▶ **EXERCISE**
Each line from the one containing "Task: Open the Source Control view" to the end of the data must be copied exactly, the first and last included; no other lines and no pictures belong in the copy.

━━━━━ INPUT DATA ━━━━━

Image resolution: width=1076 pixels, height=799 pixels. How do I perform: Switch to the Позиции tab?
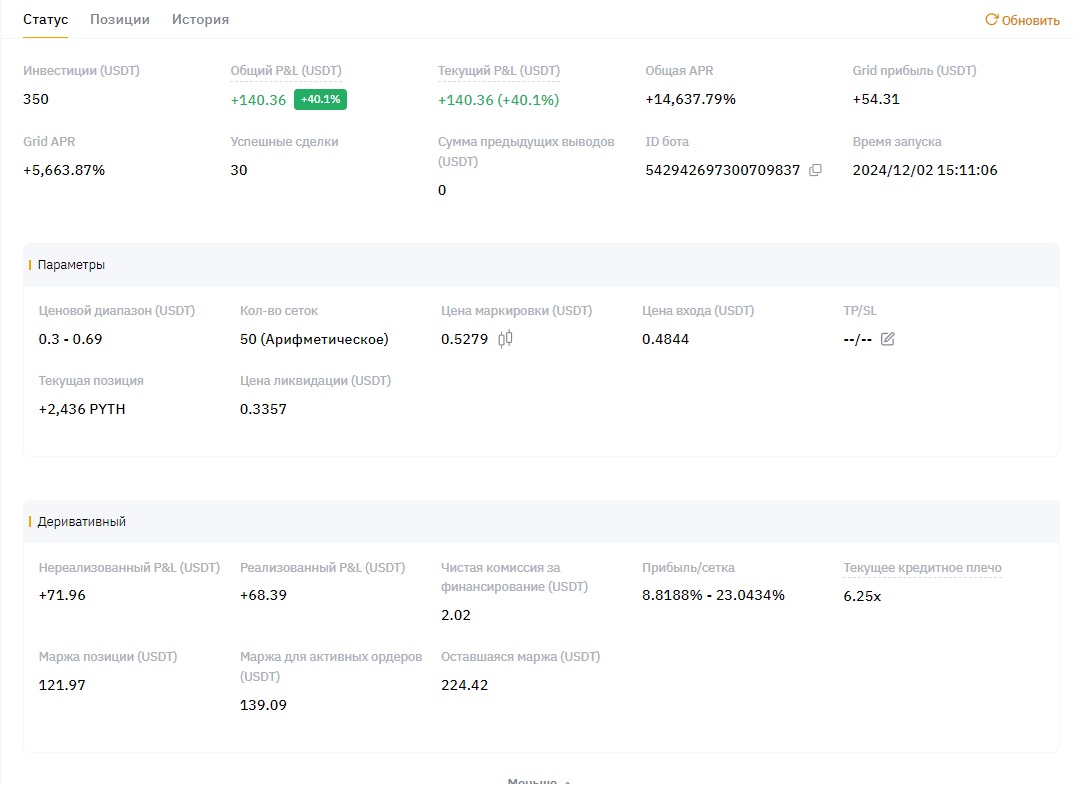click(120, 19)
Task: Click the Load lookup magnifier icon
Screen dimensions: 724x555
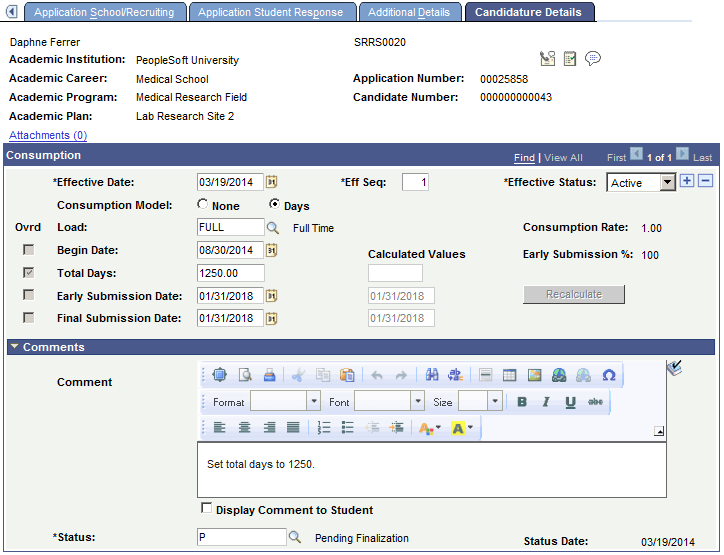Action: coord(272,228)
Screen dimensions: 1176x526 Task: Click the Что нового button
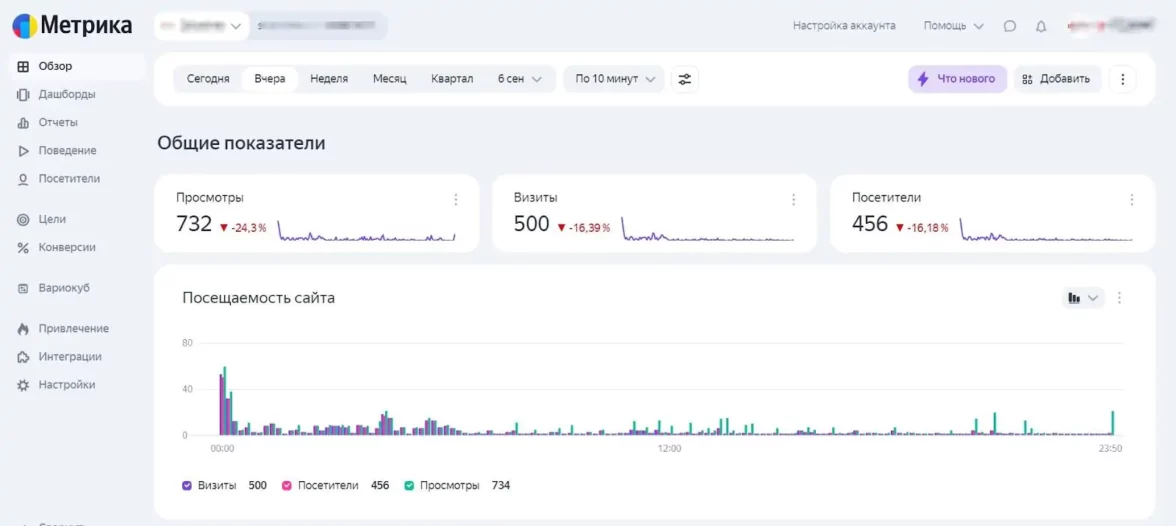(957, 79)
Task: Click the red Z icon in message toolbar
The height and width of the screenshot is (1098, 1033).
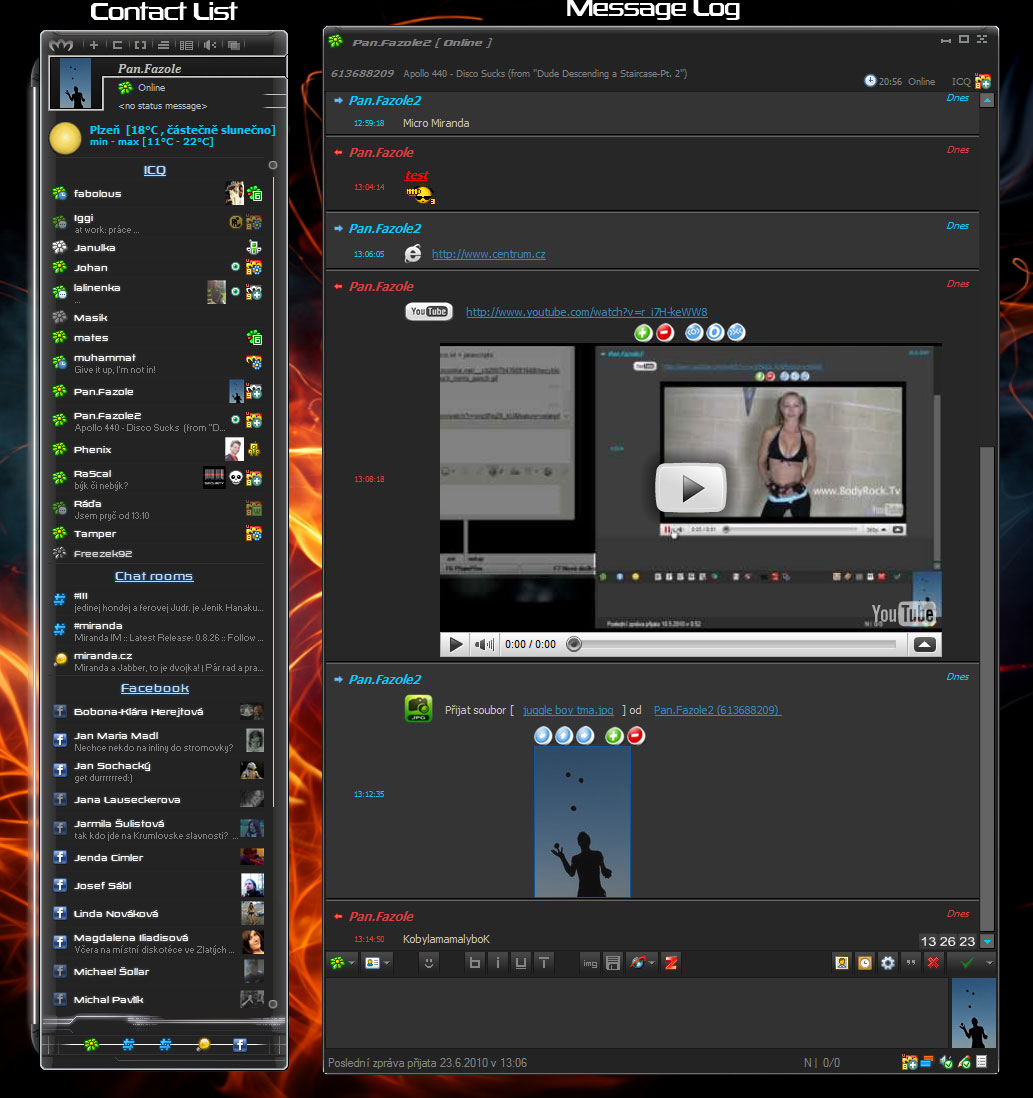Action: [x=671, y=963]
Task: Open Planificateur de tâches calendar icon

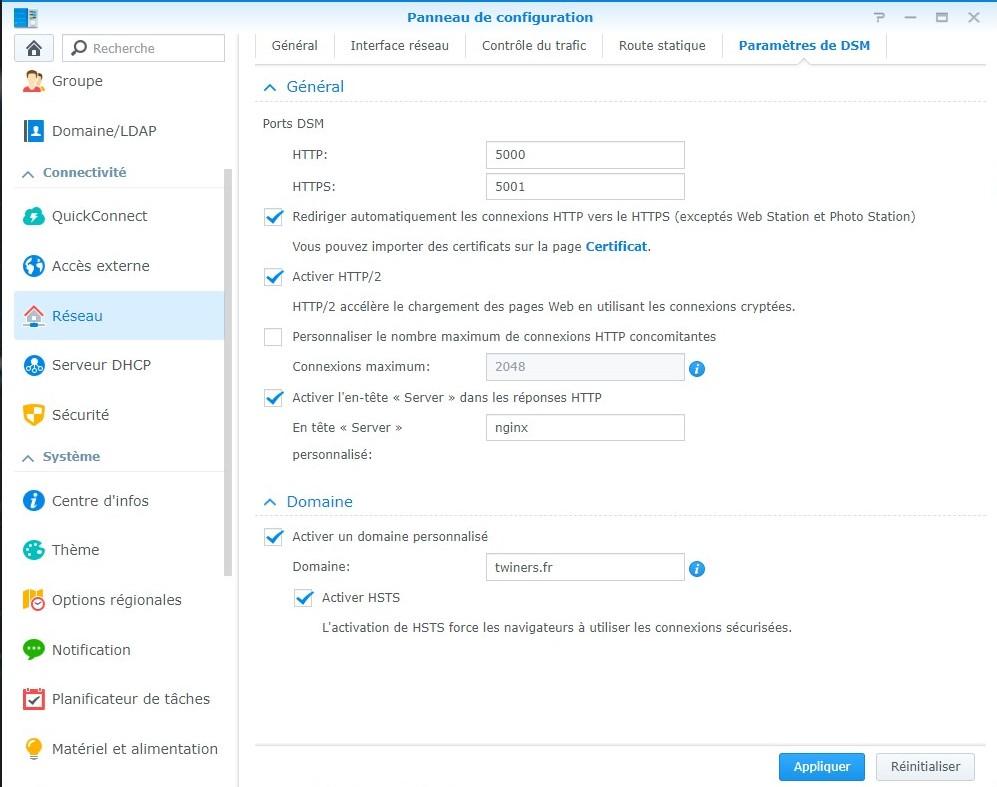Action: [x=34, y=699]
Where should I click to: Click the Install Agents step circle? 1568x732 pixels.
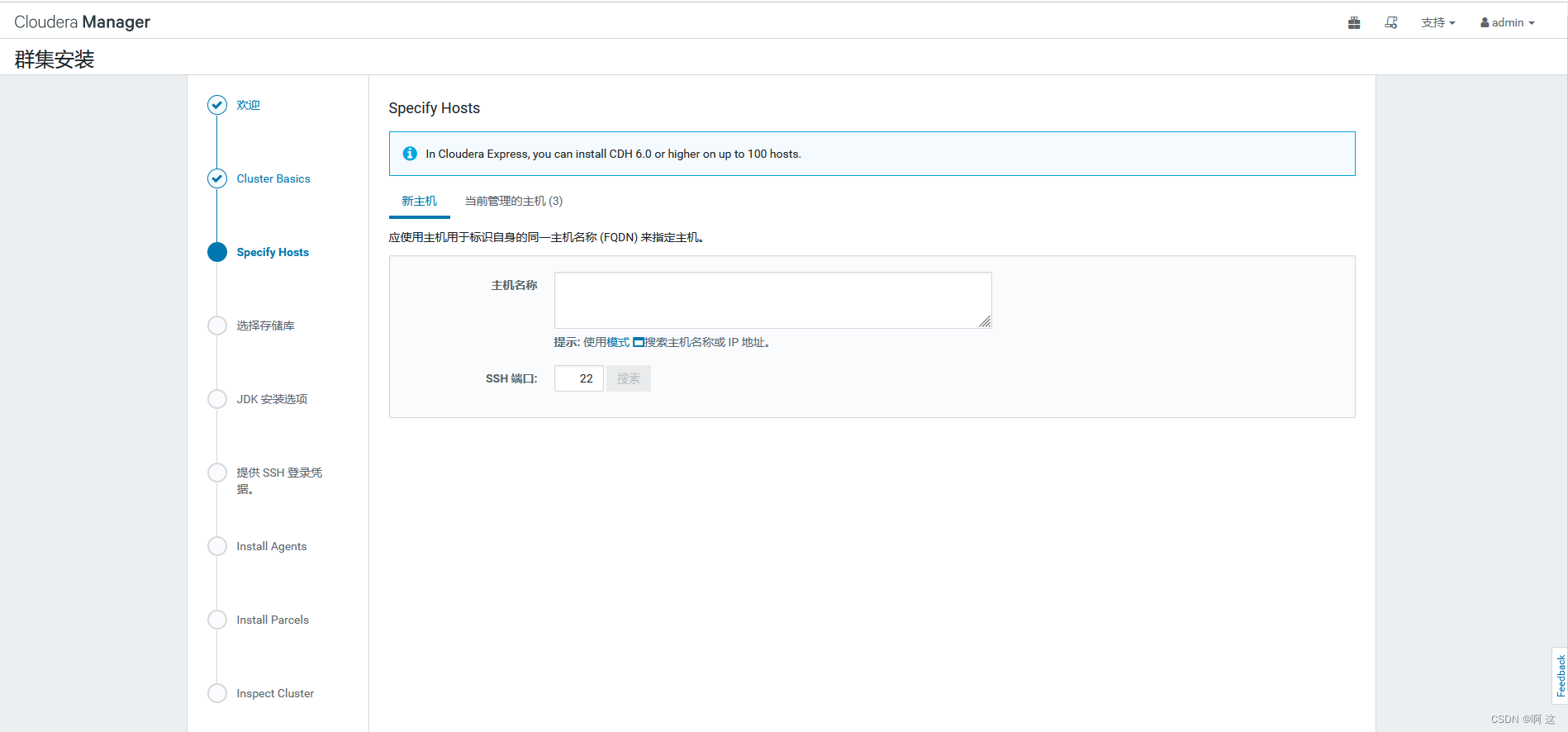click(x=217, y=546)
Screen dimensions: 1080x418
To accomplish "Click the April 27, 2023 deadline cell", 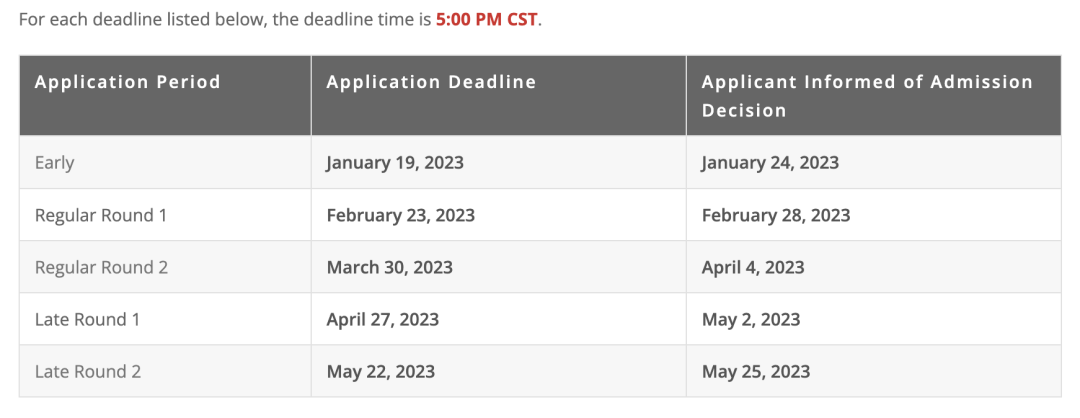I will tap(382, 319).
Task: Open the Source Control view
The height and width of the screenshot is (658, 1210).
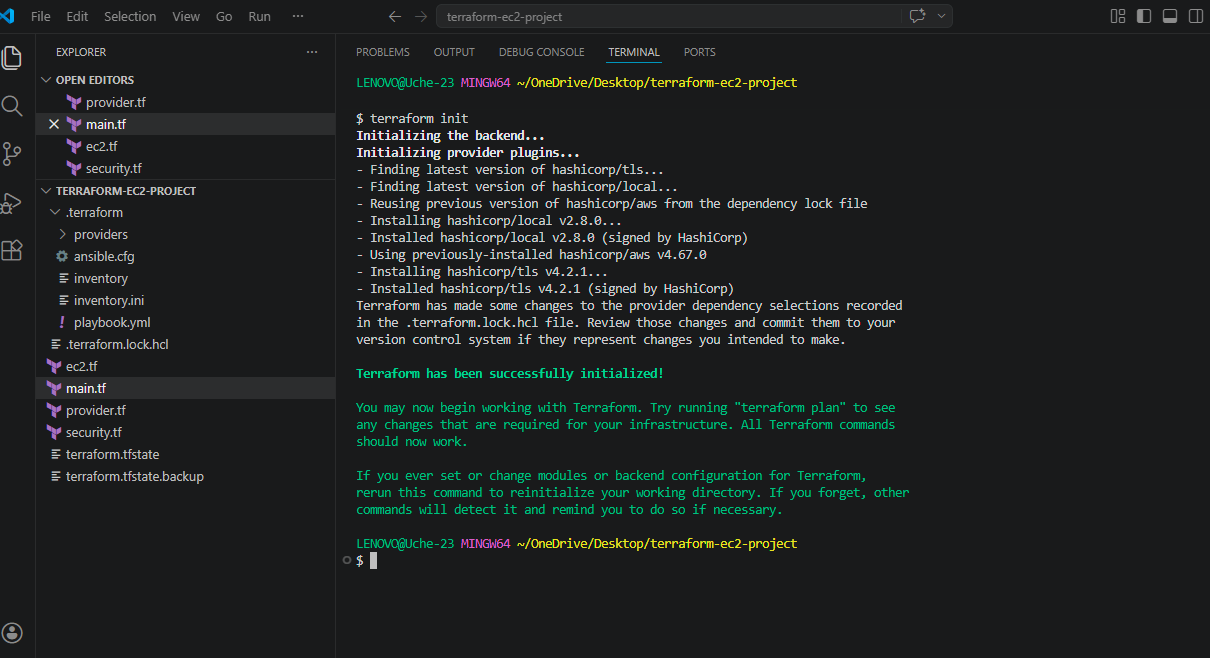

━━━━━

▶ **OUTPUT BELOW**
Task: Open the Source Control view
The height and width of the screenshot is (658, 1210).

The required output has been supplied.